Quando a Senhora Vossa Mãe chegou à Ópera encontrou com o Vosso irmão, com Lambert e comigo o Conde de Soure e o Conde de São Lourenço, que ali se tinham refugiado porque havia oito Senhoras no camarote da Senhora Condessa de Soure: eles retiraram-se logo após os primeiros cumprimentos; a Senhora Vossa Mãe, que como sabeis gosta de encontrar o seu camarote livre quando chega, disse-me que ficaria muito contente quando V.Exª mandasse devolver ao empresário o seu camarote, assim como os restantes, para ela encontrar outro de que ninguém tivesse a chave «sem ma pedir, nem sequer vocês», disse ela à Senhora Condessa de São Paio; e nessa mesma noite, à ceia, encarregou-me de alugar para o próximo ano, às suas custas, o camarote de Segunda Ordem que fica por de cima do seu. Ela acha que estará lá mais à vontade e mais livre de aparecer quando quiser sem ter de fazer toilette, visto que ficará menos exposta a que a vejam. Trata-se de um belo exemplo para os outros Ministros, e V.Exª poderia


bem aproveitar esta ocasião para lhes falar e os obrigar a entregarem as suas chaves.

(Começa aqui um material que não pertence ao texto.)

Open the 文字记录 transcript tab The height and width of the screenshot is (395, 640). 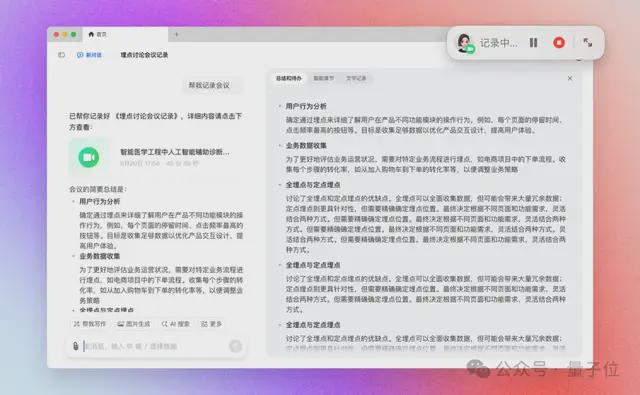pos(356,78)
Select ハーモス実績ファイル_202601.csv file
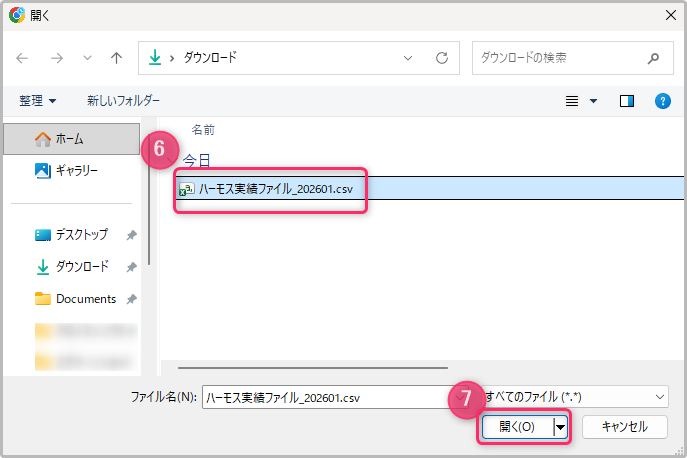 [274, 188]
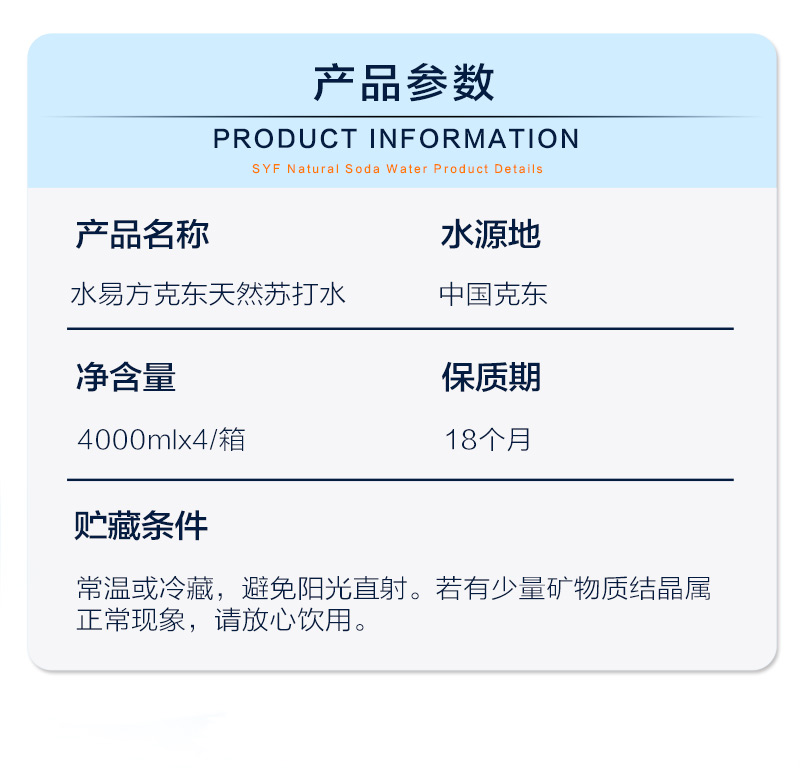Click the divider line below 18个月
Screen dimensions: 800x768
click(401, 480)

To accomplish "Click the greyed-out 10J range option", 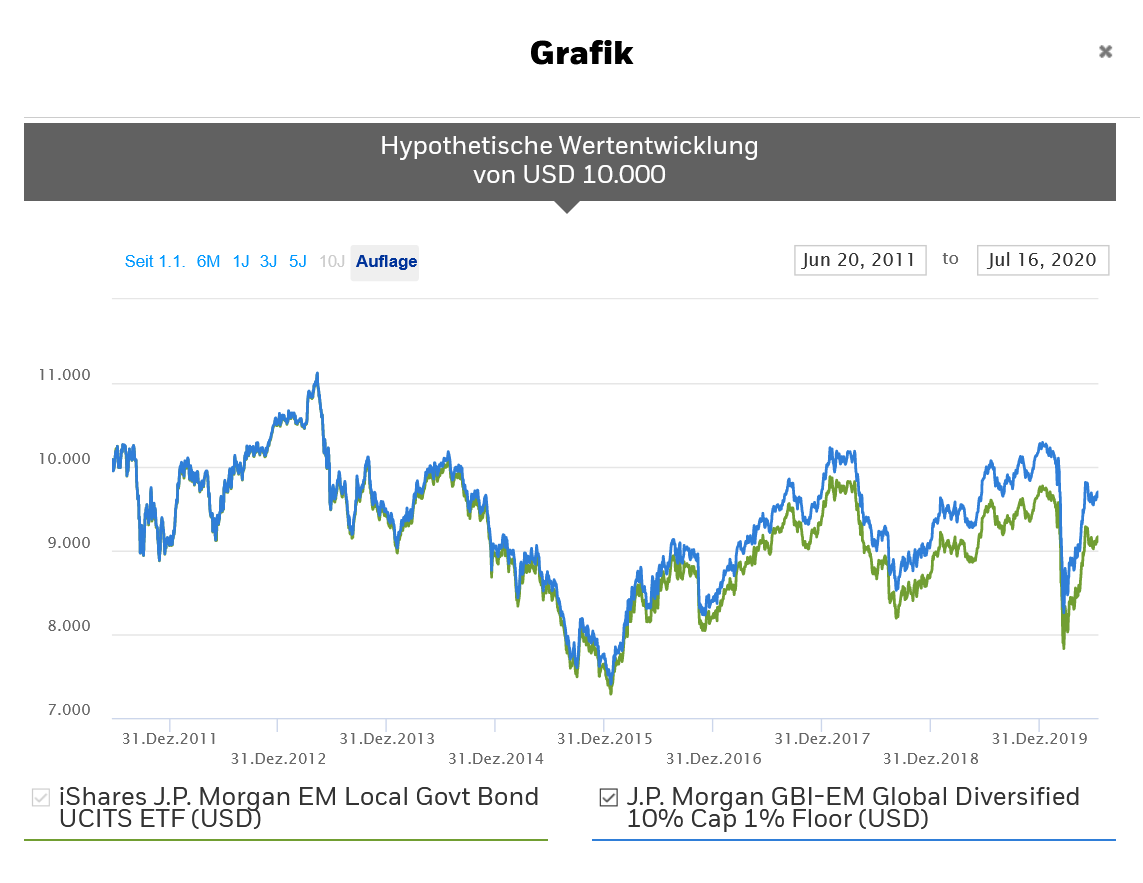I will (332, 262).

Eis a última carta que escrevo a Vossa Excelência. Dentro de dois dias tê-lo-emos aqui e saberá a alegria que sentimos em o tornar a ver, a sinceridade do pesar que nos causou a vossa ausência.

Tenho a honra de ser com uma ternura tão inalterável como respeitosa, de V.Exª , senhor Conde-Presidente, o mais humilde e obediente servidor, Gaubier de Barrault.

 

 

P. S. Esquecia-me de dizer a V.Exª que o Senhor Conde da Ponte ficou inconsolável por não ter chegado ao teatro senão no momento seguinte à aventura de Todi. Não conheço ninguém a quem agrade tanto a desordem. Apesar da sua mutabilidade constante, encontrei o segredo para o fazer ficar na Ópera até ao segundo bailado, inclusivamente. Milagre! Além disso recomendou-me muito que Vo-lo dissesse.